Building Leaders for the 21st Century

Building Leaders for the 21st Century

by former Head of Upper School Colleen Welsh

Much has been written and discussed regarding the skills our students will require to succeed in the 21st-century workplace.  In the 2016 Job Outlook produced by the National Association of Colleges and Employers, the top attribute sought by employers was leadership. Leadership is prevalent in many schools’ marketing materials and mission statements. Feedback from parents indicates that the development of leadership skills is an important goal for their child. It is apparent that employers, parents and schools all value the development of leadership skills. What becomes problematic is a shared understanding of what the development of these skills looks like and how you measure whether or not a school is producing leaders.

Let me begin by saying that I firmly believe that most of us have a very narrow definition of leadership. It is often viewed as the person at the front; the one directing activity, holding a certain title or being the loudest voice in the room.  It would be easy to package leadership development into a program or class, teach finite skills and graduate a classroom full of “Leaders.”  When asking if a parent is aware of a school’s ability to produce or teach leadership, I believe these are the markers looked for, and when absent, the parent often feels the school is lacking.

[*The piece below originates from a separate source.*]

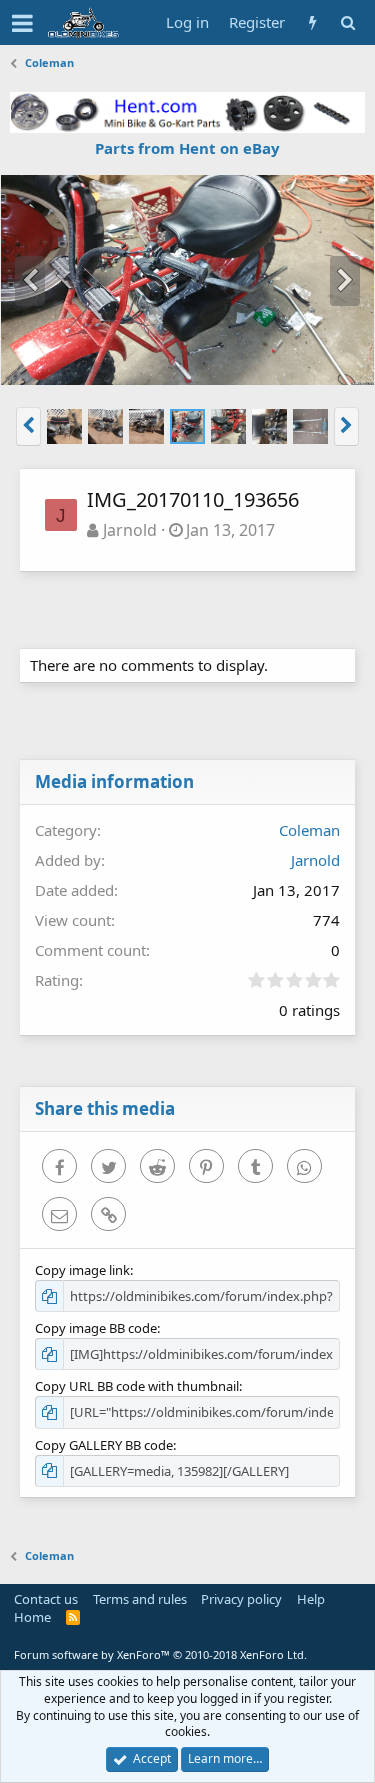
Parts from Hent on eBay (187, 148)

A student smiling at the camera with a face guard on for sports.

Pike school develops leaders.  While leadership opportunities do exist in defined roles such as student council, team sports, and student clubs, genuine leadership is integrated into what we do every day, in every space in the school, all the time.  Annie McKee, author, Senior Fellow, and Director of GSE’s PennCLO Executive Doctoral Program, has written and presented widely on the idea that the key to being an effective leader is developing one’s own emotional intelligence. The leader who will successfully navigate our world and the complexities of our institutions will be one who first, knows herself and second, understands others and is able to cultivate rich and meaningful relationships with them.

Two Upper School students working together in music class.

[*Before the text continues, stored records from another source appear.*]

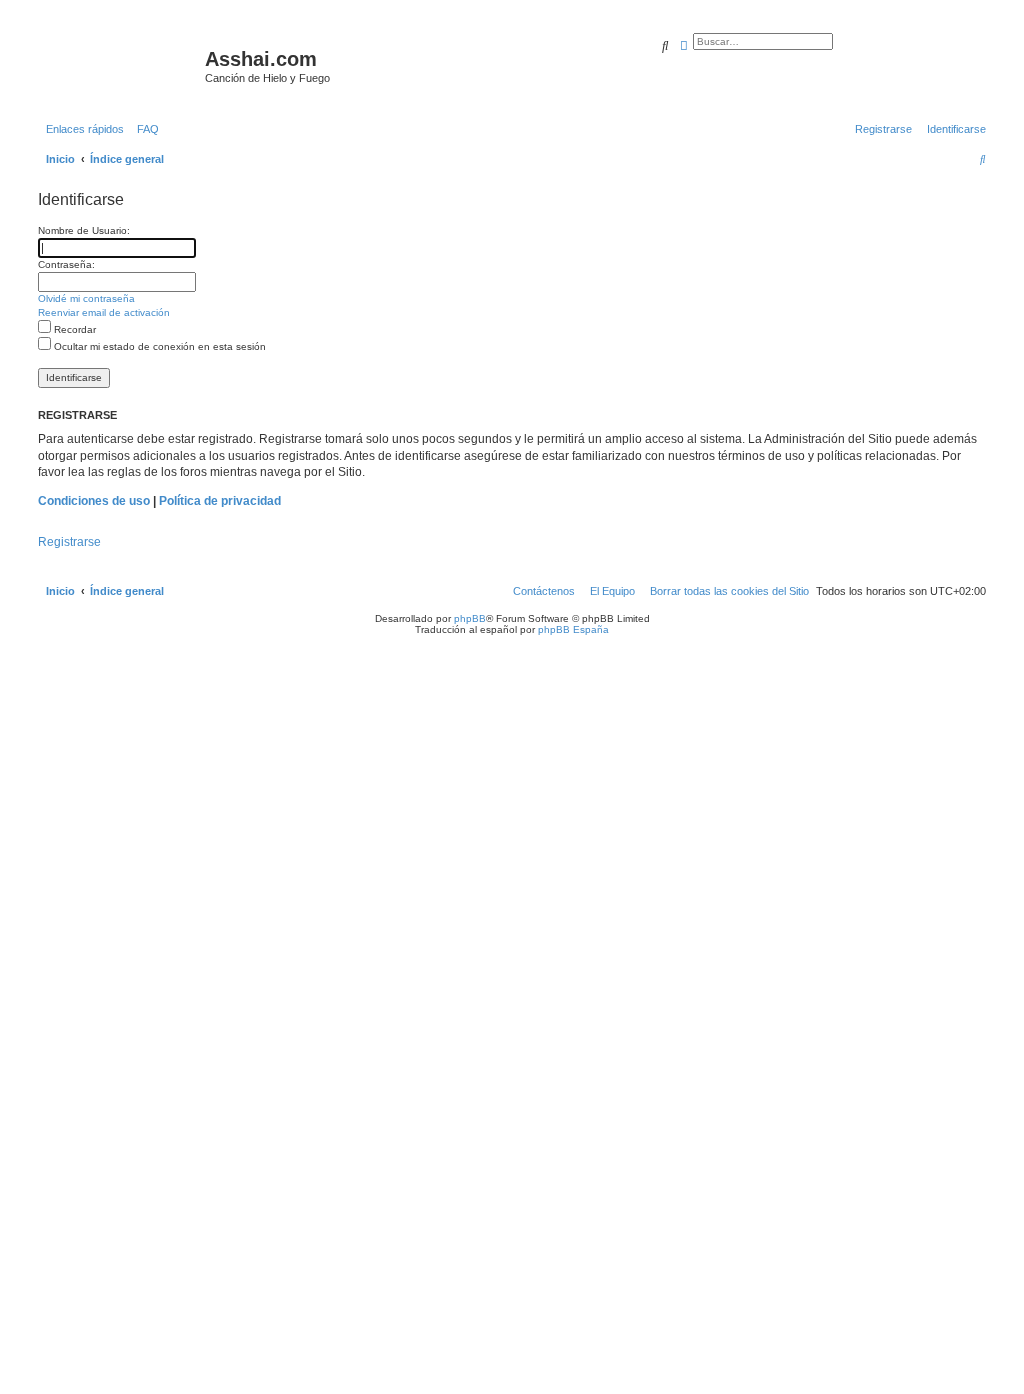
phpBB (470, 618)
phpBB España (573, 629)
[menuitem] (144, 129)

This work is part of Pike’s mission and is embedded in our classrooms, programs, and interactions with children and each other.  Leadership looks like the student who holds open the door for those behind him modeling how to see and care for others; it looks like the Pike player who bends down during a game to help up an opposing player who has fallen on the court; it sounds like the voices of students validating their peers’ perspectives and experiences during student lunch groups; it sounds like students presenting in assemblies about causes they care deeply about or informing their peers about issues that speak to them or performing prose that highlights the inequities that exist due to race, gender or sexual preference; it resides in morning meetings and Upper School advisory where students discuss conflicts and sort out how to resolve them, and learn about themselves and others; it resides in collaborative groups when students figure out how and when to listen, when to defend their views/ideas and how to compromise; it is modeled by students in the simple things like putting up chairs for a peer when they have to catch a bus or offering to cover their lunch duty so they can attend a session with a teacher;  it is modeled by teachers who create safe spaces in their classrooms where student viewpoint matters and respect is a shared value; it is modeled in the work done during EQ labs, professional development days and spontaneously shared laughter and tears in the hallways.

Students smiling for a photo at a Speech Team tournament.

Positive, emotionally intelligent leadership is critically needed in our government, educational institutions, religious organizations, and corporations.  Where are these skilled and impactful leaders going to come from?  From places like Pike School.

It cannot be developed from a program or a single course.  It must be a construct that is valued by and embedded in the daily life of an institution or community.  I am confident that our students will be change makers in their future schools, communities and workplaces because Pike School develops leaders – empathetic, self-aware, collaborative and positive leaders.